Where have all the millionaires gone?
That’s a question many Britons are asking now that new data show nearly two-thirds of the country’s million-pound earners have disappeared not even one year after a tax hike on the nation’s highest earners went into effect.
Britain’s Telegraph newspaper reports that just 6,000 Britons declared income over a million pounds ($1.6 million) to the nation’s tax authority, down from more than 16,000 in the 2009-10 tax year.
Former Labour Party Prime Minister Gordon Brown raised the top rate from 40% to 50% in 2010, shortly before losing the general election to Conservative Prime Minister David Cameron.
The closely watched wealth tax was a disappointment from the beginning, with the first monthly receipts last January bringing a half a billion pounds less than the same month in 2011.
The Telegraph reports the tax increase has so far cost the U.K. Treasury 7 billion pounds.

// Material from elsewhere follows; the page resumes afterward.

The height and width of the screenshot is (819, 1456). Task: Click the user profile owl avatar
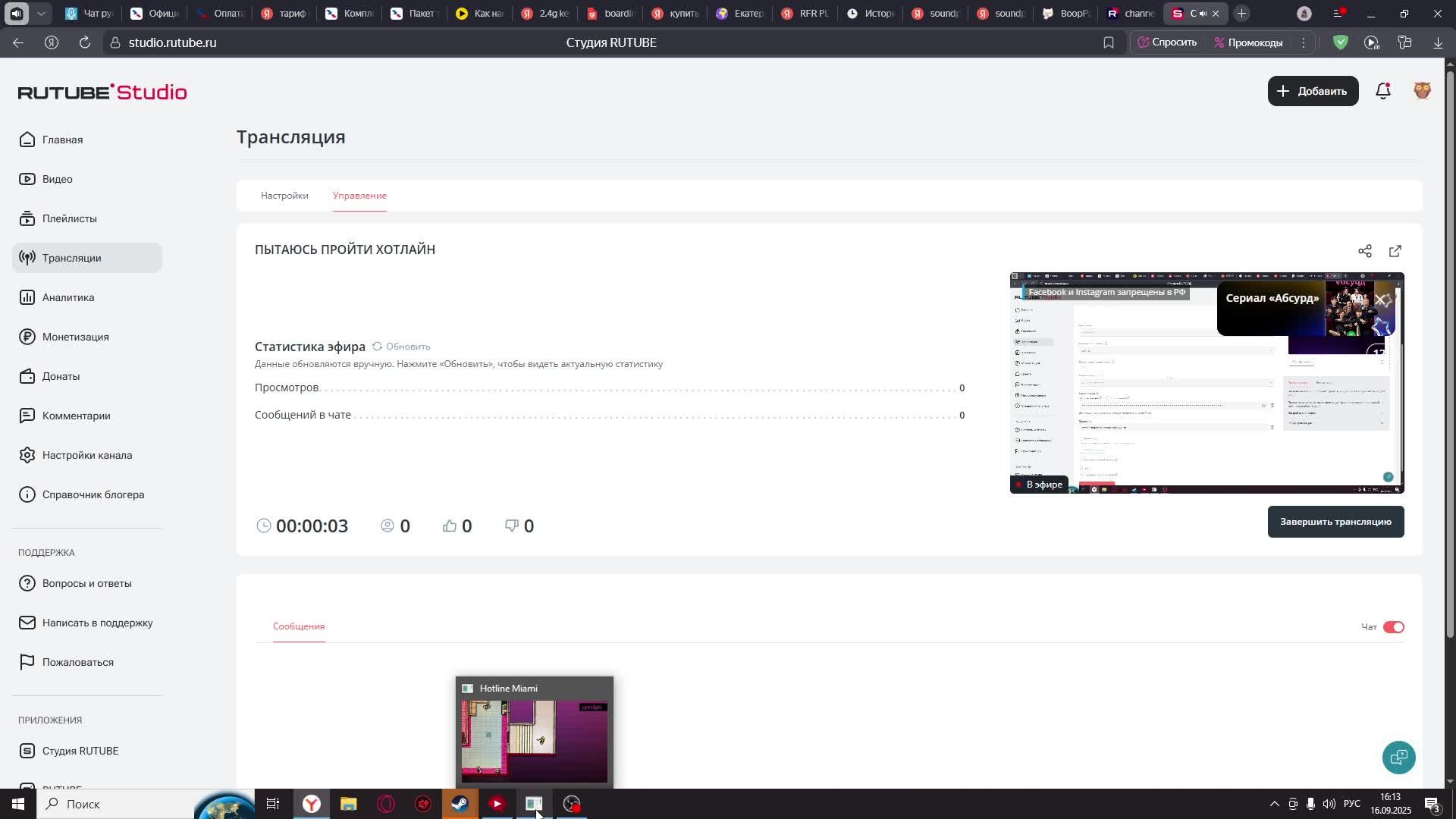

Seeking to arrest this trend, Britain’s Chancellor of the Exchequer George Osborne announced that the top 50% rate would be reduced to 45% beginning next April. The British newspaper reports the number of Britons reporting million-pound incomes has risen to 10,000 since Osborne’s announcement.
The U.K. Treasury may yet have some extra, unexpected help from millionaires. Not to be outdone, France’s new prime minister, Francois Hollande, has pushed through a much higher wealth tax, with a top rate of 75% on residents of France earning 1 million euros ($1.3 million).